CD4+ natural regulatory T cells prevent experimental cerebral malaria via CTLA-4 when expanded in vivo.

• Main Authors: Ashraful Haque, Shannon E Best, Fiona H Amante, Seri Mustafah, Laure Desbarrieres, Fabian de Labastida, Tim Sparwasser, Geoffrey R Hill, Christian R Engwerda
• Format: Article
• Language: English
• Published: Public Library of Science (PLoS) 2010-01-01
• Series: PLoS Pathogens
• Online Access: http://europepmc.org/articles/PMC3000360?pdf=render
• ISSN: 1553-7366; 1553-7374

Studies in malaria patients indicate that higher frequencies of peripheral blood CD4(+) Foxp3(+) CD25(+) regulatory T (Treg) cells correlate with increased blood parasitemia. This observation implies that Treg cells impair pathogen clearance and thus may be detrimental to the host during infection.
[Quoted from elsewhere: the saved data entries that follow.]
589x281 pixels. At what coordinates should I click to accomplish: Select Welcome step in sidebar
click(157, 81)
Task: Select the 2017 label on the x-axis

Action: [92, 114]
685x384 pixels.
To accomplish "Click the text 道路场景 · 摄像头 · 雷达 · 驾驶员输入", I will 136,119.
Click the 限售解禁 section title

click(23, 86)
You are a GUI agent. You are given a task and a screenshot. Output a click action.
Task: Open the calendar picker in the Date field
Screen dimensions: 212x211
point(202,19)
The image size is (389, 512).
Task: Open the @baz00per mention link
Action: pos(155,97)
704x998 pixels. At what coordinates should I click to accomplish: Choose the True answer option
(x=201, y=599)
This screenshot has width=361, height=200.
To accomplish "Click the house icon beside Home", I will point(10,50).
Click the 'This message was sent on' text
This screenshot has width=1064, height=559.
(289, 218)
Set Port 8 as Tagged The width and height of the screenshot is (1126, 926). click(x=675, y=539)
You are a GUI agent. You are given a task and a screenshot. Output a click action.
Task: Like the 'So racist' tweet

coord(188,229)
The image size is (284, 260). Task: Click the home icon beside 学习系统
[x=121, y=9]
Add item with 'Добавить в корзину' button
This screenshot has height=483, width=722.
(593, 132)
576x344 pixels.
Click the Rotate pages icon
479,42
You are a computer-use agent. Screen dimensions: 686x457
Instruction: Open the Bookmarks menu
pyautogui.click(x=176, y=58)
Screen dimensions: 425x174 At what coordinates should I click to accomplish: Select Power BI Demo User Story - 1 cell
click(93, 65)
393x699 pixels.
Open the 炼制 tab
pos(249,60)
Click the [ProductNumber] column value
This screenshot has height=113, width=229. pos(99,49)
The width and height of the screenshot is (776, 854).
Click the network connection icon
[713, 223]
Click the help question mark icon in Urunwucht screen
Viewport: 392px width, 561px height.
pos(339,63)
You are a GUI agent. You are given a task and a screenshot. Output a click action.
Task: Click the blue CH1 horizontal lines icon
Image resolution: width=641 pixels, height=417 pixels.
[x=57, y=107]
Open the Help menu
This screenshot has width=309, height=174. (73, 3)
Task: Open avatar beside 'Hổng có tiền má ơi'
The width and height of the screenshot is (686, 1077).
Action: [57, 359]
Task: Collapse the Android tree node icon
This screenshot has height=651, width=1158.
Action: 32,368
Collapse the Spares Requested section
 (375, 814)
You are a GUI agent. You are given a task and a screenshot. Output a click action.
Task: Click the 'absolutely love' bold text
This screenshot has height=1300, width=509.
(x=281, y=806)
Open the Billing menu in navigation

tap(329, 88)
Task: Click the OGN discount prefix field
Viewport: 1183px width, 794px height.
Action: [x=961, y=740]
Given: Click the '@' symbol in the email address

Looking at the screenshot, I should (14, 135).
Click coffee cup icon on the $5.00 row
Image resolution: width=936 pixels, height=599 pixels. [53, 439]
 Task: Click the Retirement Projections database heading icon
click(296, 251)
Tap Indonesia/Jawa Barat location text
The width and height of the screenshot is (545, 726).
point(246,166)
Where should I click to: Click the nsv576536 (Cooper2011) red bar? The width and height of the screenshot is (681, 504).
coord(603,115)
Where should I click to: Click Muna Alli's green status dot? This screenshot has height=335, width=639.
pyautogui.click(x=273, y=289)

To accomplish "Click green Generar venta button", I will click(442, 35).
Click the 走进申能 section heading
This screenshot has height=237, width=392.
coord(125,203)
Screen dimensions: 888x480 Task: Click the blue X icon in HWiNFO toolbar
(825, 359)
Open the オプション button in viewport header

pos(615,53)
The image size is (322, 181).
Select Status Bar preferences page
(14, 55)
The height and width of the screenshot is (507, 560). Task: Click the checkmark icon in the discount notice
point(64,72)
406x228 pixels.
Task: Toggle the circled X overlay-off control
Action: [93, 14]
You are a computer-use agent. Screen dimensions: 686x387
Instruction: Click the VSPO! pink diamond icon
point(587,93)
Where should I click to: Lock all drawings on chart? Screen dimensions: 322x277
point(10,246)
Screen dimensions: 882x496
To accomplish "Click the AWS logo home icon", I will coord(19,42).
In C57BL/6 mice infected with Plasmodium berghei ANKA, depletion of Foxp3(+) cells did not improve parasite control or disease outcome. In contrast, elevating frequencies of natural Treg cells in vivo using IL-2/anti-IL-2 complexes resulted in complete protection against severe disease. This protection was entirely dependent upon Foxp3(+) cells and resulted in lower parasite biomass, impaired antigen-specific CD4(+) T and CD8(+) T cell responses that would normally promote parasite tissue sequestration in this model, and reduced recruitment of conventional T cells to the brain. Furthermore, Foxp3(+) cell-mediated protection was dependent upon CTLA-4 but not IL-10. These data show that T cell-mediated parasite tissue sequestration can be reduced by regulatory T cells in a mouse model of malaria, thereby limiting malaria-induced immune pathology.